Novas revelações deixam claro de que lado político estava Vorcaro

Flávio Bolsonaro e Daniel VorcaroReprodução/redes sociais

Flávio Bolsonaro mentiu quando negou, em uma coletiva de imprensa, que o filme “Dark Horse”, uma propaganda política do pai, não havia recebido dinheiro de Daniel Vorcaro, dono do banco Master.

Mentiu quando admitiu depois que, sim, recebeu, mas tinha um contrato de confidencialidade que o impedia de dar o nome do patrocinador. Seria um caso inédito de patrocínio enrustido. A lógica da empresa privada é justamente aproveitar a janela de visibilidade que um filme, uma novela ou um outdoor pode garantir.

Vorcaro, não. Vorcaro é daqueles que pagam para não serem vistos. E escondem a ação, como bom pagador de promessa. Bem no momento – coincidência – que o banco estava à venda e cheio de furo nos cascos. E precisava de retorno político para salvar a própria pele.

Flávio voltou a mentir quando declarou que não sabia dos rolos envolvendo o amigo mecenas. Mentiu e se contradisse, já que no áudio divulgado pelo Intercept Brasil ele lamenta o fato de o interlocutor passar por momentos difíceis.

Como se não fosse encrenca suficiente, com derretimento nas intenções de voto já apontado na pesquisa Atlas desta semana (queda de seis pontos e derrota em um eventual segundo turno contra Lula, por 48,9% a 41,8%), ele acaba de ser emparedado por duas novas revelações.

A mais grave é a de que visitou Vorcaro quando ele já cumpria prisão domiciliar. Caso não soubesse ainda, pelos jornais, dos rolos do anfitrião, a tornozeleira eletrônica deveria, em tese, servir de lembrete.
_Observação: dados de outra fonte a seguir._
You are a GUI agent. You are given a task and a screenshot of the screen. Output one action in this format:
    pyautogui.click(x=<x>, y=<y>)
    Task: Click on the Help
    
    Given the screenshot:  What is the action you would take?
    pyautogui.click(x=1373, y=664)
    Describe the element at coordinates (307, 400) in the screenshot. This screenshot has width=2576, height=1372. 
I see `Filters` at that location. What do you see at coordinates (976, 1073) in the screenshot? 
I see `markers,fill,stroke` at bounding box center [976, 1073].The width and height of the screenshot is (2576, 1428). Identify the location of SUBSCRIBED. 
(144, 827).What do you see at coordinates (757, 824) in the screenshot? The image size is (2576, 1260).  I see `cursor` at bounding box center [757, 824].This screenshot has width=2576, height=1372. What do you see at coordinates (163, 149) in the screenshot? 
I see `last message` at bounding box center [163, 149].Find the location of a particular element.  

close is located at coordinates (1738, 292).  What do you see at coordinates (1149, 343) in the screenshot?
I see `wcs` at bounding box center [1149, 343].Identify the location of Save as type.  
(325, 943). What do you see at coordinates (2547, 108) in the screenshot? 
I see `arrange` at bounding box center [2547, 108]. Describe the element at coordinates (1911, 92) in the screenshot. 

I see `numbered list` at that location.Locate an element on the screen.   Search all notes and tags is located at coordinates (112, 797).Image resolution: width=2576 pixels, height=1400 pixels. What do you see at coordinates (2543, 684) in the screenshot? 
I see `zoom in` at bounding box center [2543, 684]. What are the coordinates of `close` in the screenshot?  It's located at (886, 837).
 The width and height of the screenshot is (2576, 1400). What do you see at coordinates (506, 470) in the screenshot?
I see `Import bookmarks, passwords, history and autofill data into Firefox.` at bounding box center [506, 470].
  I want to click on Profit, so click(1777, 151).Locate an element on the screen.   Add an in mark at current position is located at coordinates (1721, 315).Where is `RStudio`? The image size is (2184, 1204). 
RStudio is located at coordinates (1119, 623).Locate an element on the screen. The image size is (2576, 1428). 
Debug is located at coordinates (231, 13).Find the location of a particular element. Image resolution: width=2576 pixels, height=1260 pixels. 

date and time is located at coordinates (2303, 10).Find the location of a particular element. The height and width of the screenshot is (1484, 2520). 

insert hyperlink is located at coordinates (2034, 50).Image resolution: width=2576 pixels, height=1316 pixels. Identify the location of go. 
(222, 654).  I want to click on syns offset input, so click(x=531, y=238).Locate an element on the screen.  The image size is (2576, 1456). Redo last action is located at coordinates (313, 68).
Flávio garante que foi até lá terminar a relação. Então havia relação? Ou alguém precisa avisar ao patrocinador encrencado que o dinheiro para um filme qualquer, a partir dali, não era bem-vindo e teria de cessar? Alguém realmente imagina uma conversa assim?

Bom, se fosse um filminho, Vorcaro teria assuntos mais importantes para tratar. Uma delas era se livrar logo do enfeite no tornozelo.

E, se o dinheiro não era benvindo, ele poderia ser devolvido. Foi?

Flávio minimiza, minimiza, minimiza.

E a extrema-direita, que se beneficiava do desgaste do escândalo do Banco Master fingindo que não era com ela (afinal, as suspeitas também recaem sobre ministros do STF, hoje associados ao governo por parte dos eleitores mais desatentos), já não tem pra onde correr. 

Ficou ainda pior com a revelação, do Intercept, de que Mário Frias lambeu bem lambidinho as botas de Vorcaro ao mendigar apoio ao filme – e receber.

Em dezembro de 2024, o ex-ator de Malhação e ex-ministro da Cultura de Jair Bolsonaro escreveu para agradecer o “irmão” e anunciar: “Vamos mexer com o coração de muita gente e vai ser muito importante para o nosso país”.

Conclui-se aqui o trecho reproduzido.